Current research says that remote teams are more productive and more cost-effective than their in-person counterparts. A study from Airtasker showed that “on average remote employees worked 1.4 more days every month, or 16.8 days every year, than those that worked in the office” (Airtasker). Even though this is the case, many managers resort to monitoring technologies. They are concerned about whether an employee is at their computer at a specific time. Yet, as sales managers, is the team’s goal to sit at their desks or meet their sales targets?
Returning to the data from Airtasker, they also found that one of the main distractions for teams is their managers, especially when in-person. According to the research, “Nearly a quarter of office employees said their boss distracted them from doing their work. Sixty-five percent of office workers said it was because their boss was too talkative, and another 52% said their boss stressed them out. Only 15% of remote workers, on the other hand, said their boss had distracted them from work” (Airtasker). Too often, sales managers let a lack of trust guide decision-making. This leads to more distractions and a decline in production.
Whether in person or remote, many managers throughout the day loosely check in with each person every morning, randomly jump into coach someone, and schedule multiple training meetings. While we think this is supporting our teams, it is counter-productive. Internalizing that we are more of the problem, rather than the solution, is not easy. However, when we take ownership of this situation, we can increase team engagement, remove unnecessary distractions, and grow revenue – which is our goal. As opposed to making a decision between the office or home, how can we, as sales managers, take this time to better guide our teams for increased production?
To ensure quality support, a sales manager must be more intentional about their management. No matter the location, high performing sales teams are deeply engaged. Sales managers work to accomplish this by building trust with their team, supporting the team’s development, and empowering teams to solve problems. This involves being available to them. To communicate, empathize, train, and coach each person when needed. While certain technologies can show whether a team member is at the computer, it is more imperative to formalize a plan to best support a sales teams’ effort and effectiveness. Here are four principles to consider when developing a strategy.

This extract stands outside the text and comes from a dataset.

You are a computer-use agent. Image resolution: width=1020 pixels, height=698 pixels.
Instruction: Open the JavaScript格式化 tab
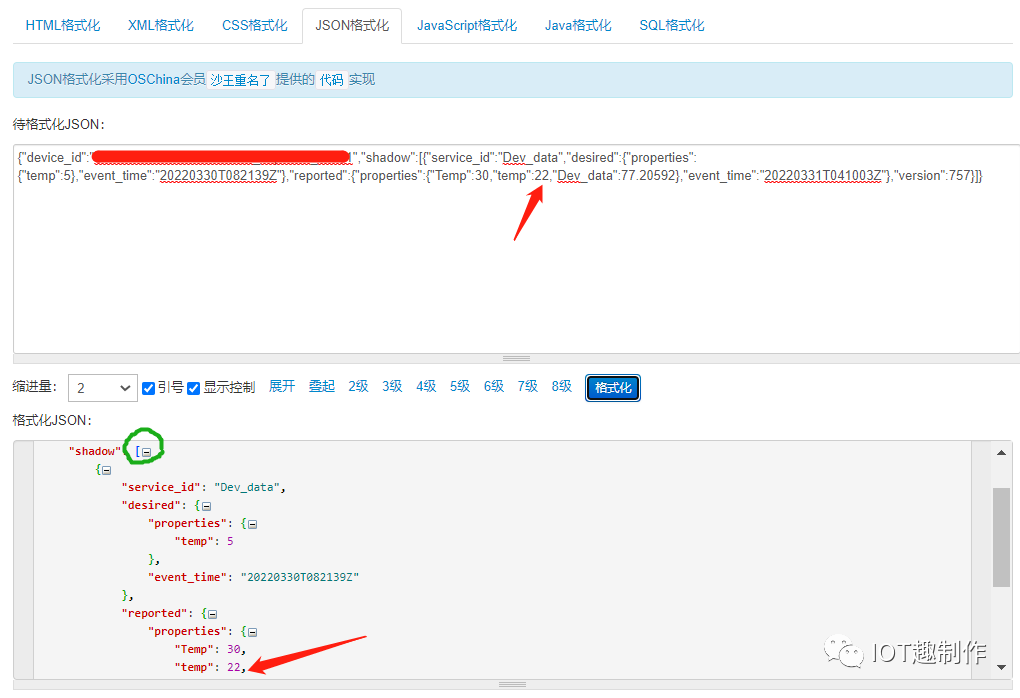tap(466, 25)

Connection: Build relationships with your teams to learn who they are, what they are learning about, and what motivates them. Instead of only discussing business in group meetings, offer space to learn about each other. Begin each group meeting with open-ended questions, such as “what is one new thing you learned during the pandemic,” “what object near you best represents who you are,” or “where would you like to be right now”. This vulnerability cements trust with the team and enhances team bonds. It also directly models valuable sales techniques like listening, vulnerability, speaking confidently, and asking open-ended questions.
Clarity – Determine the measurements for effort and effectiveness. Effort is fully in the control of the team member, while effectiveness adds outside variables. Layout the expectations with each team member. These can be individualized or standardized. Each has its advantages, yet it is essential to focus solely on objective markers. For effort, this might be the number of calls per week, while for effectiveness it might be the number of demos or closes.
Oversight – With team connections and clear expectations in place, the team knows what to do. The manager’s role in oversight is to manage up rather than tear them down. Ask yourself, where is a team member deficient in effort and effectiveness? Based on the answer, devise an individualized plan to intervene on that specific issue. For a team member struggling with effectiveness, lay out the exact days and times to sit on calls and support them. It will take more than one time. Plan on a minimum of 5 to 6 reoccurring times and add to the plan if needed.
Intervention – A sales manager’s success is measured by helping a team member overcome the challenge. Be transparent with team members. Show them where you are seeing problem areas based on the expectations. Train this specific area for an extended time frame then continue to monitor whether that challenging area improves from week to week. While there is a tendency to fix every problem at once, focus only on the core issue during the planned intervention time.
It is much easier to randomly engage sales teams to set up ongoing training and to ensure they are working at specific times. It is harder to be intentional about one’s management. Yet, planning accordingly leads to more trust, ownership, production, and revenue from sales teams. And, it allows team members to concentrate on their job – no matter where they work.